Um, you miss that the problem is that under a system of open access, resources get over-used, which is in no one’s interest. Take for example open-access fisheries. If the cost of getting the fish is low relative to what the fish can be sold for, then under open-access arrangements the fishery will be over-fished, and the fish can even go extinct. The over-fishing means that people invest capital and labour in endeavours to get to the fish first, before some other fishing vessel grabs them. This is bad both for the capitalists who lose out in the arms race in that they spend money on the fishing vessel that gets there second, and for the workers, who wind up risking life and limb doing things like going out in bad weather.
Then if the fishery collapses, the capital and labour invested is lost, and people also get less fish to eat. This has happened, eg the cod fishery in Newfoundland, Canada.
These bad results can happen even if the preferences of everyone, rich and poor alike, are for the fishery to stay open producing an ongoing stream of fishing. (Of course, if there are some piscogynists out there, they probably regard fish extinction as a happy outcome, but that’s an uncommon preference).
Economists favour privatising property where possible because the goal is to improve efficiency for everyone.
MikeP
Feb 20 2011 at 10:17am
why economics was called the “dismal science.”
John Hodgman knows the answer…
david
Feb 20 2011 at 11:53am
@Tracy W
Yes. You may notice that limiting overuse is also possible via other means, like cap-and-trade or taxing use, or blunt application of regulatory prohibition against certain uses. Some of these solutions are better than others at avoiding the distributional issues I mentioned, on which your analysis is silent.
Tracy W
Feb 21 2011 at 4:17am
David – I am rather surprised that you say that I didn’t mention distributional issues. I thought I did, extensively (for a blog comment). I pointed out all the ways in which open-access fishery harms capital, labour and consumers. I also mentioned that some people might regard fishery collapsing as a good thing, but that this was uncommon (I’ve never come across anyone who argued that all fish should go extinct, but I mentioned it as a possibility anyway for completeness).

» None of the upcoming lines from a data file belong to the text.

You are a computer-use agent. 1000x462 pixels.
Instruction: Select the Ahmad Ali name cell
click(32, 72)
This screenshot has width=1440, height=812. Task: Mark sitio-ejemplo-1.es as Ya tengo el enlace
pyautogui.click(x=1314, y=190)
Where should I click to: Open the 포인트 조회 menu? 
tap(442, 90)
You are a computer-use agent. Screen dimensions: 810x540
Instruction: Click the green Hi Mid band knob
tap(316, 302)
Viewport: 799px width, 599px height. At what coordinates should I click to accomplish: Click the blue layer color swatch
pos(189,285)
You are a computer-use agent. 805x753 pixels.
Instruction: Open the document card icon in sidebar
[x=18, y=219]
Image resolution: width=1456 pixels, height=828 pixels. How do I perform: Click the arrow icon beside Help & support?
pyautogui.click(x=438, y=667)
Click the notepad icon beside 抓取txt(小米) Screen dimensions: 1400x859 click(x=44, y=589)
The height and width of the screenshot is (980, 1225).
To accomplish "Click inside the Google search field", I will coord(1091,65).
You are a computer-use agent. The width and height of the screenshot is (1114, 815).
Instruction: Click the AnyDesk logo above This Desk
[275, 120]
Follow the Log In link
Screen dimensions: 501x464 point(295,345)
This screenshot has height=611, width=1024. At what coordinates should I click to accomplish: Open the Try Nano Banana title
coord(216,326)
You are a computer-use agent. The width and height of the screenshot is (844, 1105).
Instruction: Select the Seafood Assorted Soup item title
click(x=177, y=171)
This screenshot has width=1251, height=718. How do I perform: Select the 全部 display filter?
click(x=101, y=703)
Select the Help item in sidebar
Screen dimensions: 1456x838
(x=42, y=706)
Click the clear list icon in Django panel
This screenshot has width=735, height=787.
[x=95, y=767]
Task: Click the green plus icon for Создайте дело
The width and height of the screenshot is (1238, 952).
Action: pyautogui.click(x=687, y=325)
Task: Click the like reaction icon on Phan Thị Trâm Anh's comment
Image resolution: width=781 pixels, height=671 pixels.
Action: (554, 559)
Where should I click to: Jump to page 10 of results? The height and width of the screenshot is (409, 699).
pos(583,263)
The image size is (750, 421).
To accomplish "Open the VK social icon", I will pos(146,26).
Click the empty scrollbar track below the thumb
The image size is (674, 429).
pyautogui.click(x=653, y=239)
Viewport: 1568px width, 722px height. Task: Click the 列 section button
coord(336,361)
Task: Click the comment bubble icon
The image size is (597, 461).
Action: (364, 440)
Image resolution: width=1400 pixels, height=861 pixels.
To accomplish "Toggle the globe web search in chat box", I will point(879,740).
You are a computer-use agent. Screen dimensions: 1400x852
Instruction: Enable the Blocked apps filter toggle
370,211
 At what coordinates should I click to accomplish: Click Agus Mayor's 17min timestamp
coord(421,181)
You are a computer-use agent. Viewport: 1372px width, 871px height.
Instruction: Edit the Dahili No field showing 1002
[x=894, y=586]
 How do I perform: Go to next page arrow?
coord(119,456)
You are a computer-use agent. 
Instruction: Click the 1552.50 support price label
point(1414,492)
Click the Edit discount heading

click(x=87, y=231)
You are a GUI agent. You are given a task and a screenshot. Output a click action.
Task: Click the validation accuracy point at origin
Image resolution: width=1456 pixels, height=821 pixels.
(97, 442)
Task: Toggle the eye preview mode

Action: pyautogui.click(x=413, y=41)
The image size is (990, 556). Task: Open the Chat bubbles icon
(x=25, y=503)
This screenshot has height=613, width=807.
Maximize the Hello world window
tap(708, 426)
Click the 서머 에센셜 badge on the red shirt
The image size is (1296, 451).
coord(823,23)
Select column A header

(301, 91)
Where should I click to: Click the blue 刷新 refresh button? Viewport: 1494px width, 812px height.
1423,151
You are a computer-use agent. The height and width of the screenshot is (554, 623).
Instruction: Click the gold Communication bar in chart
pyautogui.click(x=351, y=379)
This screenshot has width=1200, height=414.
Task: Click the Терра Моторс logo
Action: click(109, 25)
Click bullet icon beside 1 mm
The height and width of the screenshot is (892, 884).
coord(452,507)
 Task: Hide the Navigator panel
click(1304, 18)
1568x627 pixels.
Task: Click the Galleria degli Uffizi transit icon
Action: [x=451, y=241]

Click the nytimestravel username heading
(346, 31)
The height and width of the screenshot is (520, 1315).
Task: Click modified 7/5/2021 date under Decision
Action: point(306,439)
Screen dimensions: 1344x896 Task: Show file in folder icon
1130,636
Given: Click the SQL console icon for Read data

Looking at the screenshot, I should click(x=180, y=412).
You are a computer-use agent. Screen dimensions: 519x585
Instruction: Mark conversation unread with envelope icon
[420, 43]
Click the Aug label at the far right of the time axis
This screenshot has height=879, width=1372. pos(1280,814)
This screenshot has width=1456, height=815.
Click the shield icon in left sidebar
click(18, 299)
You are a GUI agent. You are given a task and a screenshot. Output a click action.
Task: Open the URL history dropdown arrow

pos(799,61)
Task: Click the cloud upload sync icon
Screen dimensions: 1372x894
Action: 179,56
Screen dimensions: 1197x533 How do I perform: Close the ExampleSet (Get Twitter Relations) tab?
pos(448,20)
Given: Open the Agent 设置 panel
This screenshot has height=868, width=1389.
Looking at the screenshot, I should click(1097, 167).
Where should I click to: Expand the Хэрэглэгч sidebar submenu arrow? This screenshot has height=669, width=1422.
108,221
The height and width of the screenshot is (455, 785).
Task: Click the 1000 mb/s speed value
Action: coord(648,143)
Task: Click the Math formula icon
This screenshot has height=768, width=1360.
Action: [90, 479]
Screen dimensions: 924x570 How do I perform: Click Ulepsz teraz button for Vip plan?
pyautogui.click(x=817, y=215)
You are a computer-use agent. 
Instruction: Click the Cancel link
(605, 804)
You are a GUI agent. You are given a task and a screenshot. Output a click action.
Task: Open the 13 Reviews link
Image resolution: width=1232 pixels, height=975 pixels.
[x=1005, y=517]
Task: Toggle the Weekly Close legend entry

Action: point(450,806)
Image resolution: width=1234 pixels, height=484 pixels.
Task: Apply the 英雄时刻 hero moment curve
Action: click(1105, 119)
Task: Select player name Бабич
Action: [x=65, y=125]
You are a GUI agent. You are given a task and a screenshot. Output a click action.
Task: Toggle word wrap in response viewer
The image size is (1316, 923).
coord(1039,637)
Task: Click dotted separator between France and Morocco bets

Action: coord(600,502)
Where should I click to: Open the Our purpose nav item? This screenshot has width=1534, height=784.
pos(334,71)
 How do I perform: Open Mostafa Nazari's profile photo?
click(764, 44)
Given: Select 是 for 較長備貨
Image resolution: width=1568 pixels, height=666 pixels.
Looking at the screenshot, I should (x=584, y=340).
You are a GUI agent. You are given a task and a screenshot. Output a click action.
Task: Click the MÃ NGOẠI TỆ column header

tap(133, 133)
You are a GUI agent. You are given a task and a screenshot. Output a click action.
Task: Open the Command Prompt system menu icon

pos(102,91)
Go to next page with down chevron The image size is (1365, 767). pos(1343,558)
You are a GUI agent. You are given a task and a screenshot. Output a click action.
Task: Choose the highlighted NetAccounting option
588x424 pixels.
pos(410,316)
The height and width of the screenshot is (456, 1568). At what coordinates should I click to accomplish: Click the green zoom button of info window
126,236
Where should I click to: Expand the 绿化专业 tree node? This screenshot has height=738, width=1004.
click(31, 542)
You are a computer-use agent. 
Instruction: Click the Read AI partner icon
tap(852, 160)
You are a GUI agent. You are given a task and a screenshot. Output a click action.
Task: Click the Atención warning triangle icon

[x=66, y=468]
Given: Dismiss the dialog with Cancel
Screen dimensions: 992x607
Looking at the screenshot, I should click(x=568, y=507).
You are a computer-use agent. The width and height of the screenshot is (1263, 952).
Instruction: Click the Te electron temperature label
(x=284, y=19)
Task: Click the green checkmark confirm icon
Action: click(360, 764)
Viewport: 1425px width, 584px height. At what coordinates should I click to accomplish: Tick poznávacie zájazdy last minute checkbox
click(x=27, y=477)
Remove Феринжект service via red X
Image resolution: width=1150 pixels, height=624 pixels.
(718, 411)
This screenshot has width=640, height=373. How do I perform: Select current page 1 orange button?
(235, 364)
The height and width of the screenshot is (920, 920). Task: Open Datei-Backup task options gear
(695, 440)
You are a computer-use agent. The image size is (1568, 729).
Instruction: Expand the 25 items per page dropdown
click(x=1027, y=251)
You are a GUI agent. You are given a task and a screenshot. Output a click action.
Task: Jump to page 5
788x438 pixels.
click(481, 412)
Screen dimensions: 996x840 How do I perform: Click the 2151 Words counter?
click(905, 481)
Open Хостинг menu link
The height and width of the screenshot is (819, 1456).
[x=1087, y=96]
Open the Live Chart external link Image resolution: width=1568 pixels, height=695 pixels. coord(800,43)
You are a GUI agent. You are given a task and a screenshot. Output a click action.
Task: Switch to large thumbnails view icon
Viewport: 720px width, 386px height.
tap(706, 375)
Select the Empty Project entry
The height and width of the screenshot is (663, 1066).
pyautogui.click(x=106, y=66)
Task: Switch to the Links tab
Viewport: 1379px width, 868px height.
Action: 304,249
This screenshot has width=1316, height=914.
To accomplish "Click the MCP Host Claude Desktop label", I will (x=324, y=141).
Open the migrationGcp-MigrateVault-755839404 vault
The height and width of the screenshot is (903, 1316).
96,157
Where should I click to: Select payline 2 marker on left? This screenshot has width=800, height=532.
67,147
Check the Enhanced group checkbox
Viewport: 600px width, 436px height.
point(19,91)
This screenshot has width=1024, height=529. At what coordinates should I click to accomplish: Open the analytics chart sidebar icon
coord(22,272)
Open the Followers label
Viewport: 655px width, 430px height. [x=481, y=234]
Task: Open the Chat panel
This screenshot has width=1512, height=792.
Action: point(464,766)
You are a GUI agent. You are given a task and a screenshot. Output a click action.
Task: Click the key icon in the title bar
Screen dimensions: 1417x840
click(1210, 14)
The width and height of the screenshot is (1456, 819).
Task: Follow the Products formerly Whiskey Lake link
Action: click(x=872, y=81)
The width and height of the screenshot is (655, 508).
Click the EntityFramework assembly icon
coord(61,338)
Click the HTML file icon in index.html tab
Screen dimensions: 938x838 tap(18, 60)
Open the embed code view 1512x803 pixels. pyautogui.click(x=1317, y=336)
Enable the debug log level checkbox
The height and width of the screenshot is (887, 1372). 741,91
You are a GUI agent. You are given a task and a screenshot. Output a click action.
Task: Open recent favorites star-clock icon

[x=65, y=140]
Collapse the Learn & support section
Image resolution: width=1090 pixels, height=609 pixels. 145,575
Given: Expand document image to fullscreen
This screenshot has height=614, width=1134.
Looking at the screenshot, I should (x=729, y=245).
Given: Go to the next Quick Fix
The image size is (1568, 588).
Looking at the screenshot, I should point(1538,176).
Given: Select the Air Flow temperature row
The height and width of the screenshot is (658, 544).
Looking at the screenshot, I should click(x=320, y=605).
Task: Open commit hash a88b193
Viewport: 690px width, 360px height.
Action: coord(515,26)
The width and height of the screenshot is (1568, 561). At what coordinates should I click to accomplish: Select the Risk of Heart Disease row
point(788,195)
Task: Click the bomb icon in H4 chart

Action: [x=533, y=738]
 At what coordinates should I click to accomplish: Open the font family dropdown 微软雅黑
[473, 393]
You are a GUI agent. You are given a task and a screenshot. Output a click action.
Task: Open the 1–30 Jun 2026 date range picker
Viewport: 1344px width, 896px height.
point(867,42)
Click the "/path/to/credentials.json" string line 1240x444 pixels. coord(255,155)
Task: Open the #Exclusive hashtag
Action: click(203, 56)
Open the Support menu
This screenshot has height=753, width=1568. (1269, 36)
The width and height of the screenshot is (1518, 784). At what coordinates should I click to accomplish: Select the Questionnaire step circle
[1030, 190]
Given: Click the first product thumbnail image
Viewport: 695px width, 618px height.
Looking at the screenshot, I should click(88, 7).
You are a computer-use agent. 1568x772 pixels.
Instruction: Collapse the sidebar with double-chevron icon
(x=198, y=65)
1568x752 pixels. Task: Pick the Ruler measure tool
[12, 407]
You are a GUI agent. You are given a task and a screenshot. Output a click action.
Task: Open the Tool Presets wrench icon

As for your other suggestions:
Cap-and-trade – this is privatisation – create a property right and let people trade it.
Taxing use – how is this better at avoiding distributional issues? And of course, if the taxes are partially avoidable, people will spend some effort avoiding the tax, which wastes resources.
Regulatory prohibitions – I was at first surprised that you thought this was a better way of avoiding distributional issues, because regulations tend to favour the rich and large companies that can afford to devote overhead to complying with regulations, and tend to be better politically-connected, while from your earlier comment you appear to be worried about privatisation over-reflecting the preferences of the rich. But on re-reading, I see that you didn’t claim that all of the issues you mentioned address distributional issues, I’m guessing you were just trying to sneak this one in under the radar. Of course, if there’s a way that regulatory prohibitions does do a better job at avoiding the distributional issues you raise, please tell me. (And remember we’re talking about real-world political systems here, where governments sometimes do thinkgs that are not in the national good).